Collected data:
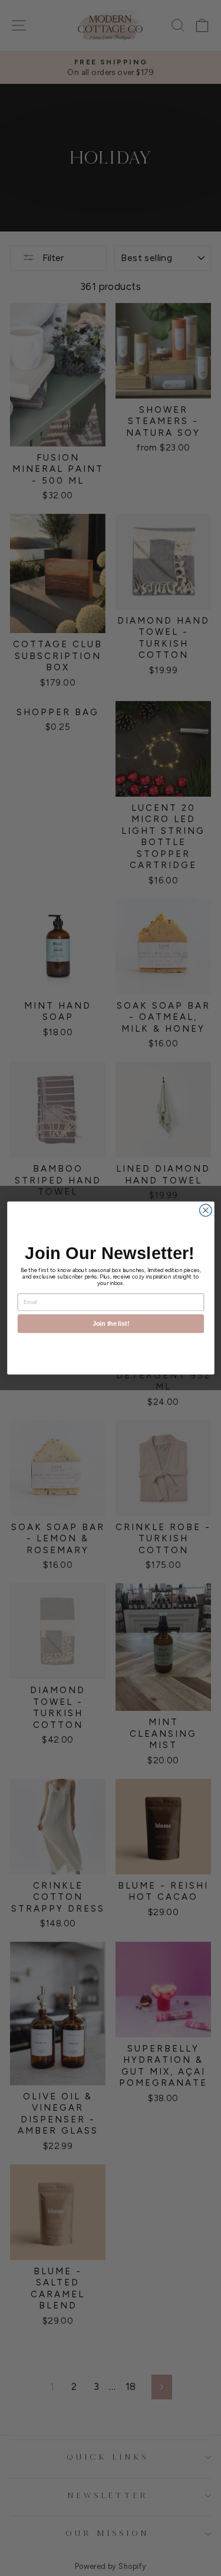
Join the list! (110, 1323)
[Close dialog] (205, 1210)
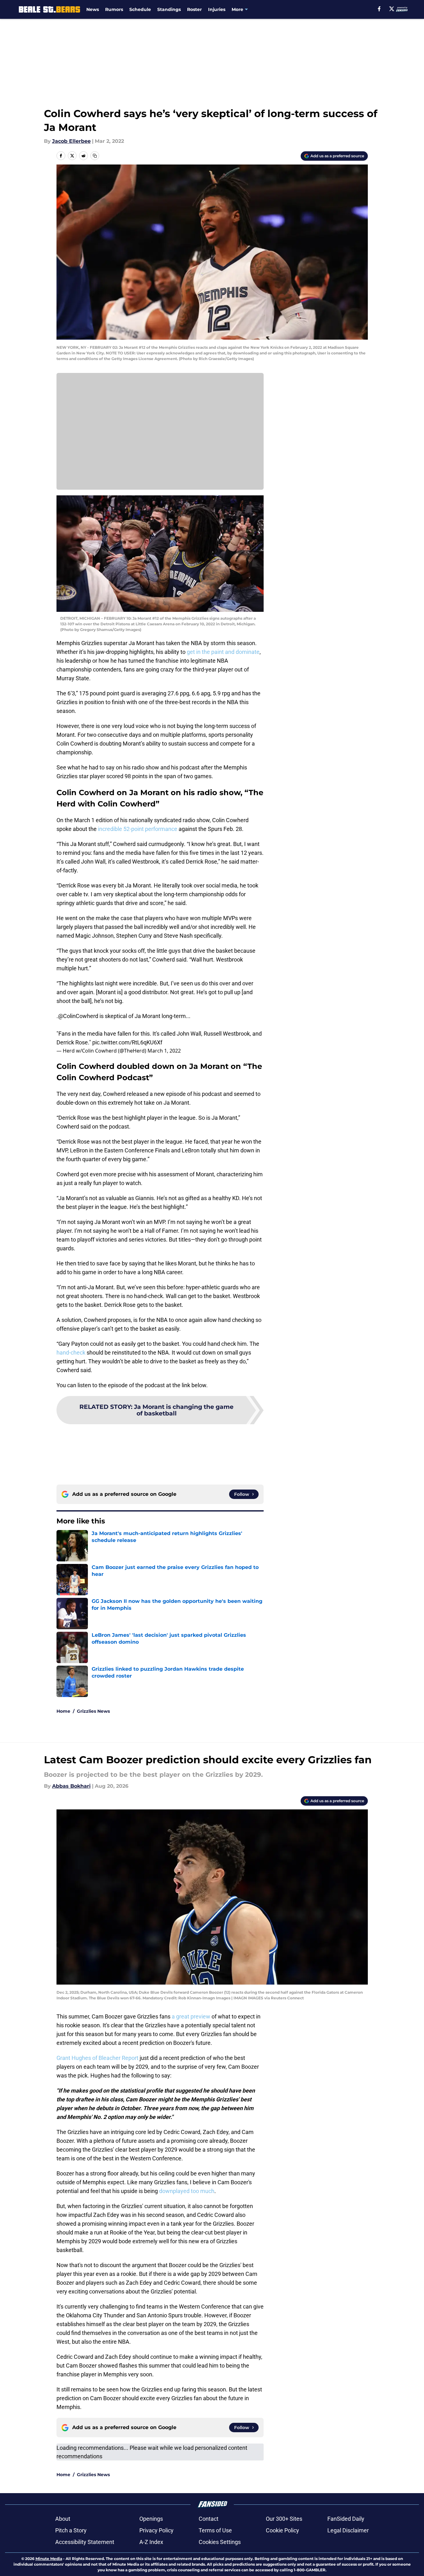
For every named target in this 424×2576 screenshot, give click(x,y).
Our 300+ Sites (284, 2518)
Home (63, 1711)
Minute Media (48, 2558)
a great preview (191, 2016)
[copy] (94, 155)
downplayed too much (186, 2191)
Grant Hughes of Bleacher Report (97, 2058)
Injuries (216, 9)
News (92, 9)
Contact (208, 2518)
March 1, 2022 (164, 1050)
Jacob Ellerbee (71, 141)
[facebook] (379, 8)
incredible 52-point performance (137, 829)
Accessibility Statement (84, 2542)
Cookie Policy (282, 2530)
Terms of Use (215, 2530)
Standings (169, 9)
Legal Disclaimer (348, 2530)
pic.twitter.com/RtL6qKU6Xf (127, 1042)
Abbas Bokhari (71, 1786)
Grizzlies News (93, 1711)
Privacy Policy (156, 2530)
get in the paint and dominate (223, 652)
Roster (194, 9)
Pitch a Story (71, 2530)
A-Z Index (151, 2542)
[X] (391, 8)
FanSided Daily (345, 2518)
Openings (151, 2518)
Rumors (114, 9)
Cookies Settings (220, 2542)
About (62, 2518)
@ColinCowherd (78, 1016)
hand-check (70, 1352)
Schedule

Work request
Within the records above, the line carrying "A-Z Index (151, 2542)" starts the range and the last line ends it. Set down that range exactly.

Answer box
A-Z Index (151, 2542)
[X] (391, 8)
FanSided Daily (345, 2518)
Openings (151, 2518)
Rumors (114, 9)
Cookies Settings (220, 2542)
About (62, 2518)
@ColinCowherd (78, 1016)
hand-check (70, 1352)
Schedule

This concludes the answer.